-- begin RECORDS FOR THE EXERCISE --

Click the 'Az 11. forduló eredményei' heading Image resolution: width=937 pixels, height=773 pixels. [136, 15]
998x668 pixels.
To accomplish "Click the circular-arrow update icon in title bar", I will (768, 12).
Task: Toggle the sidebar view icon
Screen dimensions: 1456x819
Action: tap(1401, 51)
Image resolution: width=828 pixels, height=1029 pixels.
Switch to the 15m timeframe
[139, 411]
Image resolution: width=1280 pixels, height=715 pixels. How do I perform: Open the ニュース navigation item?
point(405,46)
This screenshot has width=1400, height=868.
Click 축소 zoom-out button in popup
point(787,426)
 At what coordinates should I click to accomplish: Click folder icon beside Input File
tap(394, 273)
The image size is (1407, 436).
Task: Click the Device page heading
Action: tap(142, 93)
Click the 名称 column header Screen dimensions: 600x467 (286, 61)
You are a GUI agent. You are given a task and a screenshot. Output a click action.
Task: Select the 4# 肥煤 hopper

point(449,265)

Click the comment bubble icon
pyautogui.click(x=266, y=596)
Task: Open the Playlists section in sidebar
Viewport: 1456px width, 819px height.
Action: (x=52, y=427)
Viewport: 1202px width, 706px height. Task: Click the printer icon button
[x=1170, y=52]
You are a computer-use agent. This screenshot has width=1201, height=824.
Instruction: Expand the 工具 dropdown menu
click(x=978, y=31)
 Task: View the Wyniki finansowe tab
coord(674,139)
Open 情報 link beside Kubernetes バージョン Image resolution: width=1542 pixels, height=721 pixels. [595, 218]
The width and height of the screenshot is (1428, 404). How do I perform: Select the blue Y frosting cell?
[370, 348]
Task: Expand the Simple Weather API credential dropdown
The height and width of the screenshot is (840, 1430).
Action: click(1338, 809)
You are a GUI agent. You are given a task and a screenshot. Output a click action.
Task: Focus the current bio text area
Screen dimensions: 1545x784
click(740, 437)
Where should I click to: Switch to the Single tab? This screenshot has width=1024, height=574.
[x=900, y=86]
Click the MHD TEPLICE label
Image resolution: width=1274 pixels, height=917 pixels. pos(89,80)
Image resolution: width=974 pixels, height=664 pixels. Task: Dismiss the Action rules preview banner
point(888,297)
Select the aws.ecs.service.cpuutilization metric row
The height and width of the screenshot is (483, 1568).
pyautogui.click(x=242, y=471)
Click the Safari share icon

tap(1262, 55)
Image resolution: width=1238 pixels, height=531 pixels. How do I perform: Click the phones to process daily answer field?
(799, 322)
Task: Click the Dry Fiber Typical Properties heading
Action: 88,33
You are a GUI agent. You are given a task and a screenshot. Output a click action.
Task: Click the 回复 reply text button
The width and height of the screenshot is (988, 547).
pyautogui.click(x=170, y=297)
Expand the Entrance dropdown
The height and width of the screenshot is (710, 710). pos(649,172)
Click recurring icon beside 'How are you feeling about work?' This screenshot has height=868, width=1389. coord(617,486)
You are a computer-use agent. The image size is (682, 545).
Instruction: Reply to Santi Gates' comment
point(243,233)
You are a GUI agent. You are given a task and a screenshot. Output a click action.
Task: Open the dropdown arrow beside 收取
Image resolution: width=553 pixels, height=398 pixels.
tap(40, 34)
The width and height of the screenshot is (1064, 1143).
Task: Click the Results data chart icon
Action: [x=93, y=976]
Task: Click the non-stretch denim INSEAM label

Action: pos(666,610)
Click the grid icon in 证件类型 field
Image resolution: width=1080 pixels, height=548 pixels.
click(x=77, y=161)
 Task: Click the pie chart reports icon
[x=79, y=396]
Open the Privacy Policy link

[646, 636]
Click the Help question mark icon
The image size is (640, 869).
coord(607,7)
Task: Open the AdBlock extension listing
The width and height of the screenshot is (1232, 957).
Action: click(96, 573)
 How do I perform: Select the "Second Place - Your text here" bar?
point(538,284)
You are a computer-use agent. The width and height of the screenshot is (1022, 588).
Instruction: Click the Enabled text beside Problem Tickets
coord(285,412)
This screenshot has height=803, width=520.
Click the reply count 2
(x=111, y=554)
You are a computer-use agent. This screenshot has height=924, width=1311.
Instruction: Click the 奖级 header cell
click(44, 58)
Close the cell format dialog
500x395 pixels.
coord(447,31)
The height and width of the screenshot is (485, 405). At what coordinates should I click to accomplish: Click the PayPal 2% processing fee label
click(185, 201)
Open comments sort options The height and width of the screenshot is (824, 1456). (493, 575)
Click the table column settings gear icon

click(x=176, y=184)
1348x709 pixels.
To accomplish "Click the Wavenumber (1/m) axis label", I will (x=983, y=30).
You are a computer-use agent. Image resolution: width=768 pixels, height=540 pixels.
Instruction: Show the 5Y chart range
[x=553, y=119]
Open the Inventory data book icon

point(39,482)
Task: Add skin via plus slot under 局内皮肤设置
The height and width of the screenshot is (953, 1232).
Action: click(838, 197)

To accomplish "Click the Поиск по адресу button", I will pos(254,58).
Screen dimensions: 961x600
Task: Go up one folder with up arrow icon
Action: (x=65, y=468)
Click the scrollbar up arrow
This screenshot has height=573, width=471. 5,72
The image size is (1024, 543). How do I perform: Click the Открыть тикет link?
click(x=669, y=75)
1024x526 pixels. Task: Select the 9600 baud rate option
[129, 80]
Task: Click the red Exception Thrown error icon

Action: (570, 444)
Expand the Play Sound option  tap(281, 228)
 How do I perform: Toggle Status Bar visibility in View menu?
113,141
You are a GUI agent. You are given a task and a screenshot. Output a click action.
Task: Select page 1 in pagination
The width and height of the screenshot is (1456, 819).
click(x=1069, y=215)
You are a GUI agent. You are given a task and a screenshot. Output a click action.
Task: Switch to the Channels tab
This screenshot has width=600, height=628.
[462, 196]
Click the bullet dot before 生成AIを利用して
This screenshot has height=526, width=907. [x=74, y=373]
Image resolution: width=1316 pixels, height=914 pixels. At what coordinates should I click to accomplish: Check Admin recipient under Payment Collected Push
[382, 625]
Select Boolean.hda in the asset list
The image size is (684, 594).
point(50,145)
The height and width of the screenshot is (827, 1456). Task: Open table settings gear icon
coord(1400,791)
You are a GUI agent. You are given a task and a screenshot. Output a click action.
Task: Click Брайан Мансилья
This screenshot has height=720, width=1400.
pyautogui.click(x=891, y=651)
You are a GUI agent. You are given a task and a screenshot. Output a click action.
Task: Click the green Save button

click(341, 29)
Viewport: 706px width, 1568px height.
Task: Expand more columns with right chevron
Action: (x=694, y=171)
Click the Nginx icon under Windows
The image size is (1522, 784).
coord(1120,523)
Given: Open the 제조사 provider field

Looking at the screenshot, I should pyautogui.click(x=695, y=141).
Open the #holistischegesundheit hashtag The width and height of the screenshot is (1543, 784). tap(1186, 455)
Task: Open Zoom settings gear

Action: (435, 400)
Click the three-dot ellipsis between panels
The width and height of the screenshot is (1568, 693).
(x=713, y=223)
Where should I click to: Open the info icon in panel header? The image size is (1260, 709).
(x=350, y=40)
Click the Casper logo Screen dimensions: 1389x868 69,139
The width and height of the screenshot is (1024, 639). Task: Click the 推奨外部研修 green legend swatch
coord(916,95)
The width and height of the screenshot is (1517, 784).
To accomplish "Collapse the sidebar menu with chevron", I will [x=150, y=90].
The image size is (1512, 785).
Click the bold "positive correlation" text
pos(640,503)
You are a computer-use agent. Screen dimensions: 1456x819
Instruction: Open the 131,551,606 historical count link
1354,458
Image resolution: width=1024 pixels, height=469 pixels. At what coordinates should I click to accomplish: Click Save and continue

-- end RECORDS FOR THE EXERCISE --

▸ REQUIRED WORK
Pick out every line in the records above that contains the word "Instruction".

▸ WRITTEN SOLUTION
Instruction: Expand the 工具 dropdown menu
Instruction: Reply to Santi Gates' comment
Instruction: Click the Enabled text beside Problem Tickets
Instruction: Click the 奖级 header cell
Instruction: Show the 5Y chart range
Instruction: Open the 131,551,606 historical count link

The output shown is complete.